Instructions to follow: Filter these entries down to the lines that hold the word "computer", and show each of them.

Items from a dataset
┄┄┄┄┄┄┄┄┄┄┄┄┄┄┄┄┄┄┄┄

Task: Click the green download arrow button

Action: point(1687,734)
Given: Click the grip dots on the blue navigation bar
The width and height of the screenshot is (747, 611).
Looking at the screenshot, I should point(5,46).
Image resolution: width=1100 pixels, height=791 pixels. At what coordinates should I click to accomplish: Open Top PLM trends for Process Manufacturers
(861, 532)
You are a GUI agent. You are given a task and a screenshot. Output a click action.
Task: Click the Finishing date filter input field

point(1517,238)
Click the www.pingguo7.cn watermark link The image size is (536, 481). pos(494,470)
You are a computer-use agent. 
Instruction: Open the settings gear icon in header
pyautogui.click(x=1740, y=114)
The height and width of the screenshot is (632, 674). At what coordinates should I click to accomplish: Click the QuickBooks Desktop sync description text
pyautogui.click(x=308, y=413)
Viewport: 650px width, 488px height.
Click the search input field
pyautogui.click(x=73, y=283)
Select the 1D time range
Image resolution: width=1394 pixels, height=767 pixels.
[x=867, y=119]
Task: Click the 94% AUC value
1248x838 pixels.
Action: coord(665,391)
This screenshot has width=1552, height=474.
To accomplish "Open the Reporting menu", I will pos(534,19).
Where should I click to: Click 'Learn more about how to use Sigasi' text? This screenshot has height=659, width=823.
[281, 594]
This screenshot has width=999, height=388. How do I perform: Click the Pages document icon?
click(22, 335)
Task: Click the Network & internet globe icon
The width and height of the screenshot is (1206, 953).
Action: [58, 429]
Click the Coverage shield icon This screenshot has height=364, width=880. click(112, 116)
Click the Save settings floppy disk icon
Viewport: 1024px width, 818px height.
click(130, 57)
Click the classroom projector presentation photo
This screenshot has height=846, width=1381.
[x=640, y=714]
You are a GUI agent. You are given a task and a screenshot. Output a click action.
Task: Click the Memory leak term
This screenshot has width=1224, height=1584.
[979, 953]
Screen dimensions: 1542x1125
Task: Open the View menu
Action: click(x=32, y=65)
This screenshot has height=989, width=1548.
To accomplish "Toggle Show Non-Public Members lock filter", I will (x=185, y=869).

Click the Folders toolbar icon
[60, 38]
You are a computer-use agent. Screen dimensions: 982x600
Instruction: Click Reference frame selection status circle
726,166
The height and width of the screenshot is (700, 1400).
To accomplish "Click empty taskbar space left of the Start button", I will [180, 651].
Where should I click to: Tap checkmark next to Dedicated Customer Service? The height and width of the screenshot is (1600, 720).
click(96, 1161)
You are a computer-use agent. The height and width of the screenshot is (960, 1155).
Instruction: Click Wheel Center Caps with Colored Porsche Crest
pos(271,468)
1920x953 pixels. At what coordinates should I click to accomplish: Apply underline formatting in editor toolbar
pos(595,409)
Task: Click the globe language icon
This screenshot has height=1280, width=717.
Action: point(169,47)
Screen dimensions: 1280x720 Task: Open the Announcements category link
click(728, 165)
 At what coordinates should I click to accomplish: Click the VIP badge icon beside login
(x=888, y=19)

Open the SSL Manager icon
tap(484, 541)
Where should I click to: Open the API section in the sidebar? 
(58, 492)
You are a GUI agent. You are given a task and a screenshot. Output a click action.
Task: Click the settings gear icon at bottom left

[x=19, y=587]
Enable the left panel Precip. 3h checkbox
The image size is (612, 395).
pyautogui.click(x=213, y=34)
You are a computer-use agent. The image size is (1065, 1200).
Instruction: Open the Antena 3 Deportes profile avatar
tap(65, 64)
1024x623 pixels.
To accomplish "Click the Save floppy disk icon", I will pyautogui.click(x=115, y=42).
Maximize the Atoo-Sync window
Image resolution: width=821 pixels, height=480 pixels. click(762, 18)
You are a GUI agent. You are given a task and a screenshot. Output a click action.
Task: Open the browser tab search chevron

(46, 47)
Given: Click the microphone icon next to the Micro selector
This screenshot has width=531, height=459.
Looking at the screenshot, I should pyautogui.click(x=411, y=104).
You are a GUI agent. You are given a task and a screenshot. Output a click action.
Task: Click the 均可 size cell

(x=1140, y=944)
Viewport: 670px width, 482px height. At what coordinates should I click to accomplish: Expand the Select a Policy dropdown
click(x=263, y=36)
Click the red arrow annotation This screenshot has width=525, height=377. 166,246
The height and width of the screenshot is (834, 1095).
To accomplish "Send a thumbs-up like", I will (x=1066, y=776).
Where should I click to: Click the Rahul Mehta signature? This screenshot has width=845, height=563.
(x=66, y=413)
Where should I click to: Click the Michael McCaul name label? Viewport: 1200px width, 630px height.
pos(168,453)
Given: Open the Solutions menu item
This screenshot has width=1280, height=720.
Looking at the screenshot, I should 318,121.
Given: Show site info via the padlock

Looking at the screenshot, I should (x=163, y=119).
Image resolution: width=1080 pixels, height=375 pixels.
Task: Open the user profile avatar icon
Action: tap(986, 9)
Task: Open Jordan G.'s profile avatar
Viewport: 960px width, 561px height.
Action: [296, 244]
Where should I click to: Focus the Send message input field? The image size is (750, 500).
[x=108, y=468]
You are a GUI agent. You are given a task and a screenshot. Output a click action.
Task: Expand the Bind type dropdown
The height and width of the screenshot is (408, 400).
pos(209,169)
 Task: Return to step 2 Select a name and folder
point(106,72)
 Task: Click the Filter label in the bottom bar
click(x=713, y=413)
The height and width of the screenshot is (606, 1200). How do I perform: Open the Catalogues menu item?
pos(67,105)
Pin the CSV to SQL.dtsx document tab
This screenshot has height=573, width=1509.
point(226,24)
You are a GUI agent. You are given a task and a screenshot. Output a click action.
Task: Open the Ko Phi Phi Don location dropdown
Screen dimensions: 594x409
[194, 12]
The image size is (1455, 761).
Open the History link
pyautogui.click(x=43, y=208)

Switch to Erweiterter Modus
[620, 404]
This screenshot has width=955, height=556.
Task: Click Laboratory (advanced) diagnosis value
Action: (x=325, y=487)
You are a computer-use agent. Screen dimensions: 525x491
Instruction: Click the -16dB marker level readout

┄┄┄┄┄┄┄┄┄┄┄┄┄┄┄┄┄┄┄┄

Answer box:
You are a computer-use agent. 
You are a computer-use agent. Screen dimensions: 982x600
You are a computer-use agent. The height and width of the screenshot is (960, 1155).
You are a computer-use agent. The image size is (1065, 1200).
You are a computer-use agent. Screen dimensions: 525x491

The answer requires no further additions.